Dall’esperienza e dal contatto con le famiglie di Ikea, il colosso svedese dell’arredamento, arriva il manifesto “Cucinare con i genitori”, pensato dai bambini per mamma e papà.

La cucina è, infatti, una delle stanze più vissute dalla famiglia, dove si inizia la giornata tutti insieme con la colazione e dove ci si ritrova per preparare e spesso consumare pranzo e cena, raccontando ognuno le esperienze fatte fuori casa, a scuola e al lavoro, e i progetti per il futuro.

I bambini amano particolarmente questo spazio; girare intorno alla mamma e al papà che si occupano di pentole e fornelli per loro è un gioco divertente: la cucina è un luogo da esplorare, pieno di colori, odori e strani attrezzi. Per i più piccoli, l’imitazione dei grandi è inoltre la maniera naturale di conoscere e imparare, e non deve quindi stupire che vogliano seguire con attenzione e curiosità mamma e papà, o i fratelli maggiori, anche nella preparazione dei pasti.
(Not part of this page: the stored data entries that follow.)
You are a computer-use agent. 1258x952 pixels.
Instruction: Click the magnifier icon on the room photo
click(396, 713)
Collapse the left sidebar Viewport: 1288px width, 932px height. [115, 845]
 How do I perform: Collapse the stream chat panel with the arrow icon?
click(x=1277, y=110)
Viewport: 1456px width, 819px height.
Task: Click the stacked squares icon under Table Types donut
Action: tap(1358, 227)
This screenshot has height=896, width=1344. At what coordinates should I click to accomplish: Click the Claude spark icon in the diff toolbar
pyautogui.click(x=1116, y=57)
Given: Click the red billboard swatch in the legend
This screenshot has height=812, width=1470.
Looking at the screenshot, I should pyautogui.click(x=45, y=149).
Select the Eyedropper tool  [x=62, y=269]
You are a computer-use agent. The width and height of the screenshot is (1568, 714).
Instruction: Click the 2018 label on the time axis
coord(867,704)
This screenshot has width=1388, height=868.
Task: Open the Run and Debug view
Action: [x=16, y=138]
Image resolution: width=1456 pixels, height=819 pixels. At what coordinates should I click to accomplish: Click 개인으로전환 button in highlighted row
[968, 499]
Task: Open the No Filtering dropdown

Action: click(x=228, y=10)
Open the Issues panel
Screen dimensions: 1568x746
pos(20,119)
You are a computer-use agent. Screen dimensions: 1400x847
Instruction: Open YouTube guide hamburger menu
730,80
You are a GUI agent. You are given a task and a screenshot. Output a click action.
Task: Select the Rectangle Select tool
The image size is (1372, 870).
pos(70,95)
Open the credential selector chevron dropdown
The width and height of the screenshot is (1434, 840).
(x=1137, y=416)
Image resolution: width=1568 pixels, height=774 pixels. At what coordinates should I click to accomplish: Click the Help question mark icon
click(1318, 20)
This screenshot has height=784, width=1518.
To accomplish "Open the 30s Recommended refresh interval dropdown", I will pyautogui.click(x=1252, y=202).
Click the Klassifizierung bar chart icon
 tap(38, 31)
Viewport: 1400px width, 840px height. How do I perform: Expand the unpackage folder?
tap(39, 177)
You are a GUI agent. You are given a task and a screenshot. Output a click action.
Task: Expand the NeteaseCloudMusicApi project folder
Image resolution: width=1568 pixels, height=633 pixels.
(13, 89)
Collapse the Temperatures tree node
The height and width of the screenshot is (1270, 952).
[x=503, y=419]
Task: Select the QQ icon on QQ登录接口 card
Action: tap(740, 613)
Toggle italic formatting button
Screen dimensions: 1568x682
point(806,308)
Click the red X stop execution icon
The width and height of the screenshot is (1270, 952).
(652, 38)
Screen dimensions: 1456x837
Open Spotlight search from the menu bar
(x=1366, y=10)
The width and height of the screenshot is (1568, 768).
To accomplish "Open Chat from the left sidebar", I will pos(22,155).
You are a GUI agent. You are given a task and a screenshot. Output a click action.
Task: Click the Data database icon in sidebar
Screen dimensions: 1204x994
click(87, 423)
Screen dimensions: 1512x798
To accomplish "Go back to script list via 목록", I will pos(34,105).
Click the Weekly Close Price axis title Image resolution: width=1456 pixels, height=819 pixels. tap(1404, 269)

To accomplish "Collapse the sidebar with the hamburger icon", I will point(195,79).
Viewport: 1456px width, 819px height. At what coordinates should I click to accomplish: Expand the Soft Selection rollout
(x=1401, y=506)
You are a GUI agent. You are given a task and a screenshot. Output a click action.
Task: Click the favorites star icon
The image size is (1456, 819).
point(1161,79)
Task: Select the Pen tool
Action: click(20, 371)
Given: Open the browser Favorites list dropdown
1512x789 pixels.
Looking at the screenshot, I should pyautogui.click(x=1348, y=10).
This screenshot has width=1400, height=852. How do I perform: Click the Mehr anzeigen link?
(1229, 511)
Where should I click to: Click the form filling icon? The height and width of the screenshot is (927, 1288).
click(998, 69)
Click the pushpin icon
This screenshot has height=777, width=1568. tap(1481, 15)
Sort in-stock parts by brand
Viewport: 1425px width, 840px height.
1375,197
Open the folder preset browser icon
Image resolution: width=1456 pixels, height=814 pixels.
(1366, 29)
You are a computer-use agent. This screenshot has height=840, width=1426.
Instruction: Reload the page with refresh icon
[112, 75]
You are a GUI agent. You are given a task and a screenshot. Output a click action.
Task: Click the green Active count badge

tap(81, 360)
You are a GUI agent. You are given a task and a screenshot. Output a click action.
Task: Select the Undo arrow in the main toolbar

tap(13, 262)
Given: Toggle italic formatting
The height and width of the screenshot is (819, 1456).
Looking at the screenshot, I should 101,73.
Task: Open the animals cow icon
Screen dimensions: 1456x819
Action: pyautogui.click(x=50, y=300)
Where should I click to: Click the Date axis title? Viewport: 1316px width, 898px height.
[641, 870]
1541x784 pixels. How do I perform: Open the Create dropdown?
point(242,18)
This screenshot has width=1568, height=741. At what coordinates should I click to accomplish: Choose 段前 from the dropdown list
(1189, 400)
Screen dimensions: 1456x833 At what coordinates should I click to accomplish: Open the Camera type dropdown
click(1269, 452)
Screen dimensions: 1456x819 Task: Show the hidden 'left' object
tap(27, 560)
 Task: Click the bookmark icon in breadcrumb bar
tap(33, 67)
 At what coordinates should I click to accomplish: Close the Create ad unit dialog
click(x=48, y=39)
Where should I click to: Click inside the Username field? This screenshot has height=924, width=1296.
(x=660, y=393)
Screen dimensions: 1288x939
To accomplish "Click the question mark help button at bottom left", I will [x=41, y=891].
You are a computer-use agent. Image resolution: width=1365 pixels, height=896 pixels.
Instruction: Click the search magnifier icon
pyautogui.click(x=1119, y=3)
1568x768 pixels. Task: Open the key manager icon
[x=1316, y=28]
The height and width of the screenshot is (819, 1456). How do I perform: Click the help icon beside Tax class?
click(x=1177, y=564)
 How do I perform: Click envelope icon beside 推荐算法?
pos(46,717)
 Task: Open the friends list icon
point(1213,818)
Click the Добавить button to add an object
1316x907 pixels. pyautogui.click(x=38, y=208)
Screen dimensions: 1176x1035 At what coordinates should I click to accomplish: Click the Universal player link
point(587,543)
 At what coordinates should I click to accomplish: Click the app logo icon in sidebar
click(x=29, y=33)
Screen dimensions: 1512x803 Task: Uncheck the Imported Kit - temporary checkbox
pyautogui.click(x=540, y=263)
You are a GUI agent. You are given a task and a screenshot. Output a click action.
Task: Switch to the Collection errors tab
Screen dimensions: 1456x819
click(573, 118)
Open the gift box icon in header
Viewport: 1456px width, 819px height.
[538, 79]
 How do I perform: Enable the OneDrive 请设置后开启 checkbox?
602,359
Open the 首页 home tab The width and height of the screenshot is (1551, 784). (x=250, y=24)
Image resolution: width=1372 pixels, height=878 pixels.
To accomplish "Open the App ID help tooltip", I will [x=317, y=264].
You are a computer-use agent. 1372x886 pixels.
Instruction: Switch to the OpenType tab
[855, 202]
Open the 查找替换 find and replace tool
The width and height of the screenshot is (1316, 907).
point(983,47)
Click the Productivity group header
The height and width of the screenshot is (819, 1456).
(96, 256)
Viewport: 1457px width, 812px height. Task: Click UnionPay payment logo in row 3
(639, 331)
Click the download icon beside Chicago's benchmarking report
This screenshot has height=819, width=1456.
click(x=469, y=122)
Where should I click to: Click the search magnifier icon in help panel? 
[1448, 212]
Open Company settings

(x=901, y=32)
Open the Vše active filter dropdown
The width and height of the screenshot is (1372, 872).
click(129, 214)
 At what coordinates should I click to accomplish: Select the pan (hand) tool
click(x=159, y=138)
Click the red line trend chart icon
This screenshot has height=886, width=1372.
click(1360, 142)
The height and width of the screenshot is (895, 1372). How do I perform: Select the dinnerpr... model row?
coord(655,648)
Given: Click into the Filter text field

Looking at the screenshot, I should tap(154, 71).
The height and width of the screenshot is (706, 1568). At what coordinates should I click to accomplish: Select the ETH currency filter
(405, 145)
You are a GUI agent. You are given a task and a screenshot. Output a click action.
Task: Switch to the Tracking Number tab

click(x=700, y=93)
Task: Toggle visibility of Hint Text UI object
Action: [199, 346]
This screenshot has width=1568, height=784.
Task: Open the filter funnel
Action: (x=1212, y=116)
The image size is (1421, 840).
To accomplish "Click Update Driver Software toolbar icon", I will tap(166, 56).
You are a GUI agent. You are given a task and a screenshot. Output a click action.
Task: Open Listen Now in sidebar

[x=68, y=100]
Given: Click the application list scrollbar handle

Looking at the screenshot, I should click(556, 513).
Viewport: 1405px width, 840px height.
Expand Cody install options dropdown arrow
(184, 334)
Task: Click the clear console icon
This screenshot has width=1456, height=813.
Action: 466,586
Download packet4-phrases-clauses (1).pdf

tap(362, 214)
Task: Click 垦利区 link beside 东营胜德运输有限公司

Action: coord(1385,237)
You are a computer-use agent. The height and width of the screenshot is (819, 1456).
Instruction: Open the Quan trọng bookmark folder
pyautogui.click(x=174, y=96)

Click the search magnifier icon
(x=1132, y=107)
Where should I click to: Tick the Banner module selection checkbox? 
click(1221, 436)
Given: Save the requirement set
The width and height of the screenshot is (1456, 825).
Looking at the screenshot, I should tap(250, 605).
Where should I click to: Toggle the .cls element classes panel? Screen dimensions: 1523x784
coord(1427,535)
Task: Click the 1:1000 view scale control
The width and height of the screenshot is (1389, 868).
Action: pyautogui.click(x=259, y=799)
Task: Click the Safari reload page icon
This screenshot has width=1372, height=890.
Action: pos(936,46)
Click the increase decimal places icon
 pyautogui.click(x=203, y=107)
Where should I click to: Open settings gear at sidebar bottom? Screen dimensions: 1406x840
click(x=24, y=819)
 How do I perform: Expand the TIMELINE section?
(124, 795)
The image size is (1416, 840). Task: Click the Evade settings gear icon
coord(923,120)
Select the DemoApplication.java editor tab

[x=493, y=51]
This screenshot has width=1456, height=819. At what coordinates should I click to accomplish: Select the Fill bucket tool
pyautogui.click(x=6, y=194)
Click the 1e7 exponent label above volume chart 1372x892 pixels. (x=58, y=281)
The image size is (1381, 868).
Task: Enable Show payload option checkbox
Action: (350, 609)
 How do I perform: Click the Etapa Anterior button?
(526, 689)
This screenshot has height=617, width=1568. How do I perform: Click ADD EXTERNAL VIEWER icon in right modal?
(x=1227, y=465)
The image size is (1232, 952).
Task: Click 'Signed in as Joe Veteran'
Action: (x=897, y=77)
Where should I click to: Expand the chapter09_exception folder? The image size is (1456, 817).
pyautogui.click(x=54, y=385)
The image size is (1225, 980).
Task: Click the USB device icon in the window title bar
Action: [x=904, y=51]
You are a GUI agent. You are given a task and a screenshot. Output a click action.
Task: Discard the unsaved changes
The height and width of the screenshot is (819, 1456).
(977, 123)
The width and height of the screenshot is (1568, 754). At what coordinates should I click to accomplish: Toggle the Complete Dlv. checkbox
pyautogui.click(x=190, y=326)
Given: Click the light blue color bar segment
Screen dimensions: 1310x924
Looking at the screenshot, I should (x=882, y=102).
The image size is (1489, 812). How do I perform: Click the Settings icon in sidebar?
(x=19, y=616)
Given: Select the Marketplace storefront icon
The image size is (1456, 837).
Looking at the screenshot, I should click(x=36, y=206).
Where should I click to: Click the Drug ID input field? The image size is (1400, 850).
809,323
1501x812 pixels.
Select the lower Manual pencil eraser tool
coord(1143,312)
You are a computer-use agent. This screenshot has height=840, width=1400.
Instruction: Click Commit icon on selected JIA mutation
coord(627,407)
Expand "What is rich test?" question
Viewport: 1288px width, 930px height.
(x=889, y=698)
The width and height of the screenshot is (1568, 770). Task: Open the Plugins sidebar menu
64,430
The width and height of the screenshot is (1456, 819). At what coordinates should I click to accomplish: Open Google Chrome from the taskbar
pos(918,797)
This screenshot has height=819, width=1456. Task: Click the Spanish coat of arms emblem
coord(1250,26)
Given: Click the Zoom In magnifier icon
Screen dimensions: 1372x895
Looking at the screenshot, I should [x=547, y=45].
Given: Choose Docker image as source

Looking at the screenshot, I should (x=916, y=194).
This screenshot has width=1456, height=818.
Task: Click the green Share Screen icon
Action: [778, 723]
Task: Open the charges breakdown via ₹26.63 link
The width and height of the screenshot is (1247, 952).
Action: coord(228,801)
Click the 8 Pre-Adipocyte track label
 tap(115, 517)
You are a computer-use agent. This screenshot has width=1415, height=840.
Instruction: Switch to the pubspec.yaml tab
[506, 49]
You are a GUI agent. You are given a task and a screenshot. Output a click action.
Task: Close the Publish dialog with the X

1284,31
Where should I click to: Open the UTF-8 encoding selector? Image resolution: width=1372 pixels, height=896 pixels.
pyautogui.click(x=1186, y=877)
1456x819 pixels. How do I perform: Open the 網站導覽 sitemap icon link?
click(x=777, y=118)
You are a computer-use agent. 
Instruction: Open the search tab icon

Galleria di immagini: Ikea: in cucina con i genitori, le foto

Cucinare insieme, poi, può essere un ottimo modo per stare di più con i bambini: secondo il rapporto “Life At Home” di Ikea, quasi la metà dei genitori lamenta di non avere il tempo per giocare con i propri figli e la maggior parte degli adulti si sente in colpa per questo.

Al tempo stesso, però, a gran parte dei bambini mancano i rudimenti essenziali in materia di cibo e attività culinaria solo perché i genitori hanno paura di sporcare o di stressarsi troppo consentendo loro di assisterli in cucina.

Ikea ha pensato, allora, insieme ai più piccoli, a regole che gli adulti, desiderosi di avvicinare i bambini al cibo e alla cucina, devono rispettare affinché i bambini imparino senza annoiarsi. Parte del progetto anche dei simpatici e brevi video di ricette con cui i bimbi potranno fare, insieme a mamma e papà, cose che adorano come il ketchup o la maionese.

Ecco le 5 regole del manifesto “Cucinare con i genitori”, pensato dai bambini per gli adulti di casa.

  1. Non correggere di continuo. Le indicazioni e le spiegazioni sono ben accette, ma frasi come “Segui la ricetta!” e “Non toccare, scotta!” potrebbero abbattere il morale dei più piccoli.
  2. Non arrabbiarsi se sbagliano. L’adagio popolare recita “Sbagliando si impara”, perché solo così si conoscono le conseguenze delle mosse sbagliate.
  3. Non mettetegli fretta. Per imparare ci vuole tempo e la dimestichezza arriva solo con l’esperienza.
  4. Non c’è niente di male a pasticciare un po’. La cucina dovrebbe essere un luogo di comunione, non un luogo in cui si ha paura di sporcare: vorrà dire che dopo ci si divertirà anche a pulire insieme.
  5. Non sgridateli se, a un certo punto, i bambini si stancano o perdono interesse. Infatti, l’attenzione dei bambini non dura quanto quella degli adulti: siate comprensivi con i più piccoli e rispettate i loro tempi.

Bastano queste poche e semplici regole dettate dai bambini, insieme a uno sgabello affinché i più piccoli arrivino al piano lavoro, qualche attrezzo adatto e tanta attenzione e pazienza, per trasformare il momento di cucinare in un’esperienza unica e divertente per tutta la famiglia.